The primary problem with corn ethanol is the lack of net energy. Corn ethanol, as implemented in the great ethanol rush, using relatively cheap dry mill plants mated with fossil fuels, is a dead end, at best. A much better long term strategy would have been wet mill plants powered by wind energy, said plants designed around intermittent nature of wind. Since 67% of corn ethanol's energy inputs are at the processing plant, this approach would be a way to convert intermittent wind into an energy dense liquid fuel energy carrier.

Soy bioD does not have the large energy inputs of corn ethanol. In an integrated strategy, crop rotation (soy<->corn) would reduce external nitrogen inputs. However, the problems inherent to industrial agriculture still apply.

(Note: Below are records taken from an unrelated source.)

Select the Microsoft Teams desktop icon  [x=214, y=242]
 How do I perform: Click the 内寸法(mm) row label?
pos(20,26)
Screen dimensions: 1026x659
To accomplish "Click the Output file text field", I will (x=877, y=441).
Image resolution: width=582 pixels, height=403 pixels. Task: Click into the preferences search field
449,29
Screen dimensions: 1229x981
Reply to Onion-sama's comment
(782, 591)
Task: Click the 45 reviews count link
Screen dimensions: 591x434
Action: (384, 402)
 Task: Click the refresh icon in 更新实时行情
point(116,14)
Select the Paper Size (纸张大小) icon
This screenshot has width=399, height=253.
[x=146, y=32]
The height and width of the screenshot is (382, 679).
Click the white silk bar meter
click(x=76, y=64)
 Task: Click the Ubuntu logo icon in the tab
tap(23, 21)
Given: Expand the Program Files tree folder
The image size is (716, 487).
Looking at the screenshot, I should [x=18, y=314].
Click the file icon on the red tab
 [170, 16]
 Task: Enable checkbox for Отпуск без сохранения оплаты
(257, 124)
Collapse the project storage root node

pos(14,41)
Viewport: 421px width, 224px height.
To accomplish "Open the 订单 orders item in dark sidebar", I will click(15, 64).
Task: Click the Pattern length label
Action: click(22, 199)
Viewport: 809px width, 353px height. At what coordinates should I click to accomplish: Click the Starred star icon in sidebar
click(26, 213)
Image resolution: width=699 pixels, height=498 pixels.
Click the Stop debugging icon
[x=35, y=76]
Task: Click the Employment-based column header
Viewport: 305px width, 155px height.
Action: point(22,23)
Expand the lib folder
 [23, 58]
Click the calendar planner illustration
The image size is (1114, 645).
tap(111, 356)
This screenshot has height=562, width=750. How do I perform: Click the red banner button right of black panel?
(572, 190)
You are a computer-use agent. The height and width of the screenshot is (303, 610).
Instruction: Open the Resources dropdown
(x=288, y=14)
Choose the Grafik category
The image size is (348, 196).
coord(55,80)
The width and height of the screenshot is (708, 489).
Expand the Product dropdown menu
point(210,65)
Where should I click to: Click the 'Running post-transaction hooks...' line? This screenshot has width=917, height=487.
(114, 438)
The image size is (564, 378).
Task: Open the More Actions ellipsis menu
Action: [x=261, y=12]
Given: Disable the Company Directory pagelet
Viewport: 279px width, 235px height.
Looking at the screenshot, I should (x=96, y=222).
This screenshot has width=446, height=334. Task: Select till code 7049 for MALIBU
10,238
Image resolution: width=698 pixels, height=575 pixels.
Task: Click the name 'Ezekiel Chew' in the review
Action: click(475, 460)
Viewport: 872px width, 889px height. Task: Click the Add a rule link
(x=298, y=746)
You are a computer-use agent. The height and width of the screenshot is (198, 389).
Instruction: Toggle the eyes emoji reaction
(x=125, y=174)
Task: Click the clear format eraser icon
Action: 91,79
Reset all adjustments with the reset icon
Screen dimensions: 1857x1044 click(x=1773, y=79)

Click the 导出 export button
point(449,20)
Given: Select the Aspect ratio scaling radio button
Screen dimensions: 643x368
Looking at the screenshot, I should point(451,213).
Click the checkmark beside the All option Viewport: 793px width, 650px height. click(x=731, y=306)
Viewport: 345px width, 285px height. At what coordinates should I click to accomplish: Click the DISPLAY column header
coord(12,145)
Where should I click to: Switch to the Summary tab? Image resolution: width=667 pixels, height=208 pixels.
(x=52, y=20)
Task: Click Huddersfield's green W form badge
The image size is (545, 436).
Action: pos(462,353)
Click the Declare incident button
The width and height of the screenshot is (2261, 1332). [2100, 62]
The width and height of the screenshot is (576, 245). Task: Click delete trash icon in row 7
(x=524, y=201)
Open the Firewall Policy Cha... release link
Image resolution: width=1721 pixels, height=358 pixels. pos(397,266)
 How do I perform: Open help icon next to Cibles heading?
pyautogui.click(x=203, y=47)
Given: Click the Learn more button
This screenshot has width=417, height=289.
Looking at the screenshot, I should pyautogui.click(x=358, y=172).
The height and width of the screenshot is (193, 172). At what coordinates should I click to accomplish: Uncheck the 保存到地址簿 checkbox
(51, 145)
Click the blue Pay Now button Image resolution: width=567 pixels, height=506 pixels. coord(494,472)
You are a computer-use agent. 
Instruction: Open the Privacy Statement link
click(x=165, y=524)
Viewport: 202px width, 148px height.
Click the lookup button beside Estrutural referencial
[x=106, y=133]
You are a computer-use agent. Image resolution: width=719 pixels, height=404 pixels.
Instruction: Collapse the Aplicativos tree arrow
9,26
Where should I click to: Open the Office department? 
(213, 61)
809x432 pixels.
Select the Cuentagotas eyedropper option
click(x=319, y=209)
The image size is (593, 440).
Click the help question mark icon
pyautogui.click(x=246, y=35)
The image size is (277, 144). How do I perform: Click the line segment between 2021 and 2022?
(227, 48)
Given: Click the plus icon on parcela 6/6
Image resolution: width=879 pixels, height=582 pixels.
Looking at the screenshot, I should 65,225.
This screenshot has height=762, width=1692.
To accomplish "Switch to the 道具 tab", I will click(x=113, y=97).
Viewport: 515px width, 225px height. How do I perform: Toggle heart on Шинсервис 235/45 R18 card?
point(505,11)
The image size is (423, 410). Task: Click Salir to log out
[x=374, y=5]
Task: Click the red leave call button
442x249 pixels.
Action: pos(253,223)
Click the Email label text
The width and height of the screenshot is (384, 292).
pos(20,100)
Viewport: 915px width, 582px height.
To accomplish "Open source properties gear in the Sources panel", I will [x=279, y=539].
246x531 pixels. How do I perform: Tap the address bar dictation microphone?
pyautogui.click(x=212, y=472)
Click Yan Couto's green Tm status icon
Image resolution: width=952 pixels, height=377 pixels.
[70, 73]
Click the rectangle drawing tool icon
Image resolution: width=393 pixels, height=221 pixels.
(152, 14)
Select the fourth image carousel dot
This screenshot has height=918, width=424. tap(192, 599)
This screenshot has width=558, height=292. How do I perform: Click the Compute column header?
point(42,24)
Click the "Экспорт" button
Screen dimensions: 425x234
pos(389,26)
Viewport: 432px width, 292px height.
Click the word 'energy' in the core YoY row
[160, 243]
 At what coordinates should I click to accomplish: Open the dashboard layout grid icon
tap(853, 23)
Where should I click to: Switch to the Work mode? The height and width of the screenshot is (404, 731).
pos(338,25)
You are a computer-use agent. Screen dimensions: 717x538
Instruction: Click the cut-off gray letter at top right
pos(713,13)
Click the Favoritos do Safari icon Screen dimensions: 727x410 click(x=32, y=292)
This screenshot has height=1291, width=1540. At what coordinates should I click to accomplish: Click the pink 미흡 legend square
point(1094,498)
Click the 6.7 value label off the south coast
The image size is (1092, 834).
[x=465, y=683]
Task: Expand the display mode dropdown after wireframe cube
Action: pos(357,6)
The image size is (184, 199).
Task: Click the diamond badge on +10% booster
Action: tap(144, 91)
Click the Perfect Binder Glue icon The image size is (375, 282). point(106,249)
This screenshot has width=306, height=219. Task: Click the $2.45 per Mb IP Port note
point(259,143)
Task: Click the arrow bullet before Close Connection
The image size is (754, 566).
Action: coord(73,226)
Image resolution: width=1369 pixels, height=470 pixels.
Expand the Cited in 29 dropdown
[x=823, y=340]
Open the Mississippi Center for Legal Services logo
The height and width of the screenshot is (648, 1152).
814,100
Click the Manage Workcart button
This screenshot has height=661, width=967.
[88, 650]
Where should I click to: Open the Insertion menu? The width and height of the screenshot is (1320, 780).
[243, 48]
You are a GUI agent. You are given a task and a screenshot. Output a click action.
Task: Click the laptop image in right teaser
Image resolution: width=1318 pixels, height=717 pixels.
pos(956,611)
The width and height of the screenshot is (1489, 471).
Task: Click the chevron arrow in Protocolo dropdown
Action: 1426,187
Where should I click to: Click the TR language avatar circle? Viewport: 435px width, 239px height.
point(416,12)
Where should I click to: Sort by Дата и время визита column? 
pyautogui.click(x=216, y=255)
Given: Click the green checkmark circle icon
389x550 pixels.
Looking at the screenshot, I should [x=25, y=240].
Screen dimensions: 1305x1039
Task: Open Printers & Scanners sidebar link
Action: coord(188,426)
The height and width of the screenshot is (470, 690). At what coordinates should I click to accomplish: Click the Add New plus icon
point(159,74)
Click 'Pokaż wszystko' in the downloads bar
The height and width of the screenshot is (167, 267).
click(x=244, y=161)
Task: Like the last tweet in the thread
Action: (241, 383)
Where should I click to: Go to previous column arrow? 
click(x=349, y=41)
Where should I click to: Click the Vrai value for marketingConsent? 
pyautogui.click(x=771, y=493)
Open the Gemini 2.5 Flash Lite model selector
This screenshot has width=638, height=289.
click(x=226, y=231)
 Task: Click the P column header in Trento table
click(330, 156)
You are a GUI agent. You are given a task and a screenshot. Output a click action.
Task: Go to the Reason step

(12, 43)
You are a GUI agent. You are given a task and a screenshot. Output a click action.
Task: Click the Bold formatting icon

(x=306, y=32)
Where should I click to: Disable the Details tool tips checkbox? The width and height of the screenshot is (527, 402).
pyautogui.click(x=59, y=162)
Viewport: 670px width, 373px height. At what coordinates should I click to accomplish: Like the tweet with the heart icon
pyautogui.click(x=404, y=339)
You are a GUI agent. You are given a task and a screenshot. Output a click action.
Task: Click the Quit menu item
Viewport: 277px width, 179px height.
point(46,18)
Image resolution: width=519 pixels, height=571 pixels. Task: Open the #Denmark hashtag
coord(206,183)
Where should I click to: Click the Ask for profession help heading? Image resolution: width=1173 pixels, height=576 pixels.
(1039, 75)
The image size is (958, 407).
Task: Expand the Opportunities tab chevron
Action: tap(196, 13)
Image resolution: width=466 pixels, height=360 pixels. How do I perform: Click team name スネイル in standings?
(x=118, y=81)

A viable future would be a movement back to small (160 Ac +/- in the 'corn belt') intensively managed farmsteads. These farms would be managed to maximize net food yield while minimizing external inputs. The farmers would have their corn/beans/sorghum etc. processed at local wind powered plants to yield the liquid fuels to keep the food production and distribution system going, with some left over to offset external energy inputs. I feel biofuels can at least make the production of food energy neutral.

The problem is, where do the biofuels to keep the SUVstate highways and WalMart warehouse on wheels running come from? Beats me. Particularly considering that the agriculture future above will result in decreased yield of corn/soy from that possible today with industrial agriculture monocropping.